Peter G. Peterson was recently on Charlie Rose discussing his new book, Running On Empty : How The Democratic and Republican Parties Are Bankrupting Our Future and What Americans Can Do About It (here’s an excerpt). Here’s two paragraphs that sum up his argument:
The theological war between Republicans and Democrats is bankrupting our future. Our two parties have organized themselves around two lopsided and mutually exclusive world views: Democrats believe every American is “entitled” to government largesse, while Republicans see only the ball and chain of punitive taxation. Each of these views has a set of self-justifying “myths.” But their consequences go well beyond making our political process seem foolish. While federal deficit projections soar to dangerous heights, threatening our kids with unconscionable tax hikes, these myths have polarized the two parties and ruled out the sort of bipartisan consensus Americans need to avert fiscal catastrophe.

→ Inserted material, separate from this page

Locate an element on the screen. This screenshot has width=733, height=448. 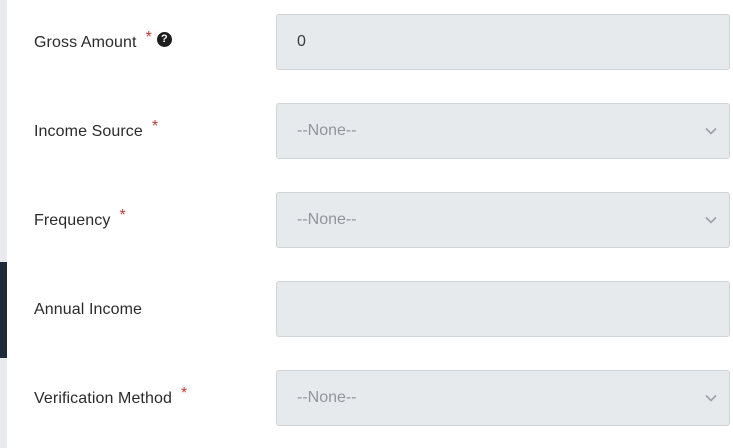
frequency-row: Frequency * --None-- is located at coordinates (366, 221).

During the early years of both Social Security and Medicare, Congress kept tax rates unrealistically low and awarded ever-higher benefits to new retirees who had contributed only for a year or two. That meant that the children of the World War II generation (including the boomers) would have to contribute at much higher tax rates over their entire working lives just to keep benefits flowing to their parents. It’s even worse news for today’s young Americans, whose payroll tax rate will have to double to fund the demographic tsunami of retiring boomers unless the system is reformed.
Peterson points out that 1/3 of Americans go into retirement with no savings, relying entirely on social security, meaning it is not only crucial but more susceptible to a crash when the baby boomers retire than many people think.
He also criticizes the Republicans for wanting to extend their tax cuts and make them permanent, despite the goal being short-term economic stimulation.